The code has 2 somewhat serious problems, and 2 other oddities:
1) it leaks memory (there is a new[], but no matching delete[])
2) it attempts to do a direct compare of floating point values, which is unreliable. You shouldn't use == or != operators with floats/doubles because exact comparison is sketchy due to the nature of how floating points work.
3) Also a minor goof. I assume the 2nd parameters passed was supposed to be 'n', not 'i'.
4) Another oddity is that the function returns a double, but the return value is completely meaningless (always returns zero). It would have made much more sense for the mode to be returned instead of being printed.

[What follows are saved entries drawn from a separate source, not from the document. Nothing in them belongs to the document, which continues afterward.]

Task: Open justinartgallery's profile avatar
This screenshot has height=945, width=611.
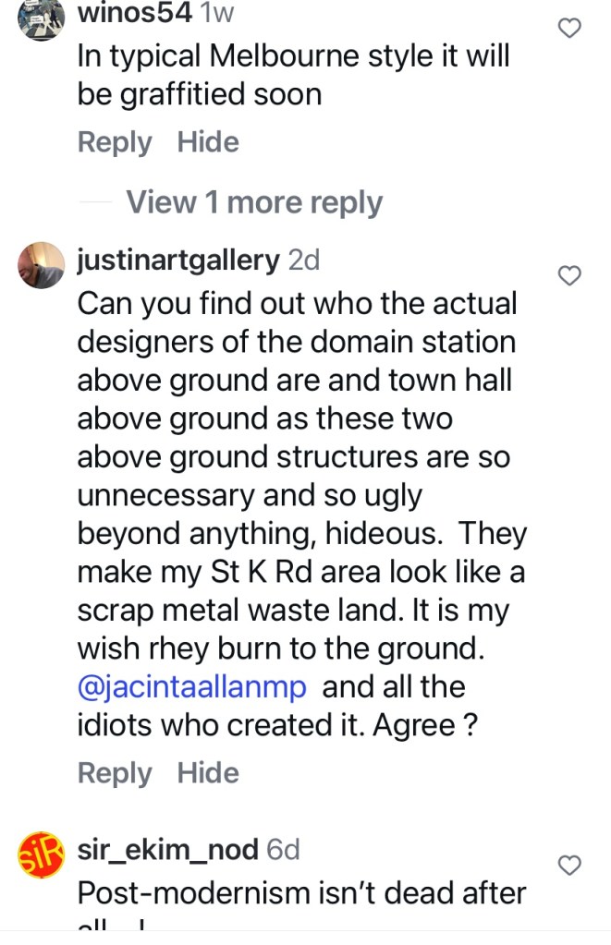Action: [41, 266]
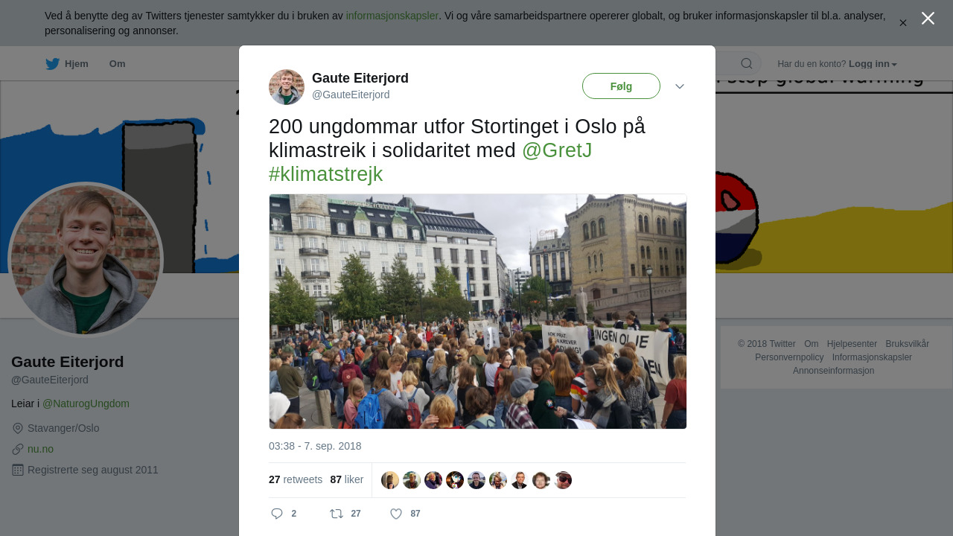Viewport: 953px width, 536px height.
Task: Expand the tweet options chevron menu
Action: [680, 86]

double mode (int numbers [], int n)
{
// Create an array to count how many times each element has been repeated in the array
int* Repetition = newint[n];
// for each element in the array....
for (int i = 0; i < n; ++i)
{
// reset its repition value to zero
Repetition[i] = 0;
int j = 0;
// bool bFound = false; <- this is worthless and never used
// we now want to see if this element is a duplicate of an element already in the array.
// 'j' will hold the index to the first element that matches this element.
// loop until j==i (i is the current element)
// and EXIT the loop if we find that the number has repeated
while ((j < i) && (numbers[i] != numbers[j]))
{
if (numbers[i] != numbers[j])
{
++j;
}
}
// end result: numbers[j] == numbers[i]
// and: j is the lowest possible index which satisifes above condition.
// if this is the first occurance of a number in the series, then j==i
// the loop is a little confusing. I probably would have written it like this:
/*
for(int j = 0; j < i; ++j)
{
if( numbers[i] == numbers[j] )
break;
}
*/
// add 1 repetion to j. If this number has been repeated, then this tallies
// the original occurance of the number. Duplicates of the number will have a tally of 0
++(Repetition[j]);
}
// now we know how many times each number is repeated in the array.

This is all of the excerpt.